Am 30. November 2022 verstarb Meinhard von Gerkan im Kreis seiner Familie in Hamburg. Er wurde 87 Jahre alt. Auch an der TU Hamburg hat sein Wirken als Architekt eindrucksvolle Spuren hinterlassen. 2008 war es der ehemalige Präsident der TU Hamburg, Professor Dr. Edwin Kreuzer, der von Gerkan an die TU Hamburg einlud, um sich die Schwarzenberg-Kaserne anzuschauen. Oder das, was von diesem ehemals eindrucksvollen Gebäude übrig geblieben war, nachdem jahrzehntelang keine sinnvolle Nutzung möglich war. Die Vision damals war, die ursprüngliche Planung, nämlich ein Eingangstor für den Campus der TU Hamburg zu schaffen, womöglich auch in einer Sichtachse von der nördlichen Campusgrenze zum südlichen Teil, neu anzugehen und endlich umzusetzen. Politisch war Bewegung in einen lange Jahre währenden Streit geraten, der über die Ortsgrenzen Harburgs bis in die Stadt selbst für den jahrzehntelangen Stillstand bei der Gebäudenutzung gesorgt hatte: Abriss oder Umnutzung? Schaffung dringend benötigter neuer Flächen für die TU Hamburg in einem Neubau? Erhalt des alten Gebäudes und Anpassung der Struktur an die Bedarfe einer modernen Universität? Der TU Hamburg fehlte ein Hauptgebäude, so wie es bereits in den 80er Jahren in Zeichnungen zur weiteren Bauplanung vorgesehen war. Die „Kaserne“ war ein Symbol für das Stadtbild Harburgs, ein Stück empfundene Identität. Insofern war es eine geniale Idee, das Alte mit dem Neuen zu verbinden, indem das Gebäude erhalten werden konnte, auch unter den Bedingungen des Denkmalschutzes, und einer neuen Nutzung zugeführt werden konnte. Ohnehin ein interessanter Gedanken, wie in der architektonischen Konversion ein ehemals für den militaristischen Teil Deutschlands stehendes Gebäude in ein Gebäude zum Wohl der Wissenschaften umgewandelt werden kann.  „Der TUHH-Campus und die fünf hauptsächlich genutzten Zugänge waren von den angrenzenden Straßen aus kaum sichtbar. Das Fehlen eines offiziellen Eingangstores wurde besonders auch von Gästen und ausländischen Besuchern vermisst und als Mangel empfunden. Der Schwarzenberg, zugleich die höchste Stelle des Campusgeländes, bot für die TUHH die einzigartige Chance, sich mit einem entsprechenden gestalteten Gebäude „ein Gesicht“ zu geben – offen nach innen und außen“, kommentiert der ehemalige Präsident der TU Hamburg, Professor Edwin Kreuzer.
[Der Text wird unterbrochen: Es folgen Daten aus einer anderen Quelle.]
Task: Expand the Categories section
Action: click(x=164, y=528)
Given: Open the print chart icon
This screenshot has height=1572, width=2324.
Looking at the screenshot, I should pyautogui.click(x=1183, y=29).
Mit dem Ziel, eine Synthese aus Tradition und Moderne zu schaffen, die Harburger Vergangenheit in ein städtebauliches Highlight zu verwandeln werden, das über die Grenzen des Stadtteils und die Metropolregion Hamburg hinaus wirken konnte, trat Meinhard von Gerkan an das Projekt heran. Mit seinem Büro gmp überzeugte bei der Ausschreibung, wiewohl es Bedenken wegen der Baukosten gab. Meinhard von Gerkan ging dabei keiner Diskussion aus dem Weg. Im Vergleich zu den riesigen Projekten, die er bereits international erfolgreich umgesetzt hatte, war die Schwarzenberg-Kaserne eher bescheiden. Dennoch gelang ihm und dem Büro in vielen Gesprächen, an denen er selbst intensiv beteiligt war, immer eine konstruktive Linie. In vielen Nachrufen wird erwähnt, dass von Gerkan selbst sein Bedürfnis betonte, erst mit seinen Klienten zu reden, eine gemeinsame Ebene zu finden, sich zu einigen. Und dann erst zu bauen. Architektur sei eben Verhandlungssache, so seine Auffassung. Exakt so, wie es am Hauptgebäude der TU Hamburg geschah.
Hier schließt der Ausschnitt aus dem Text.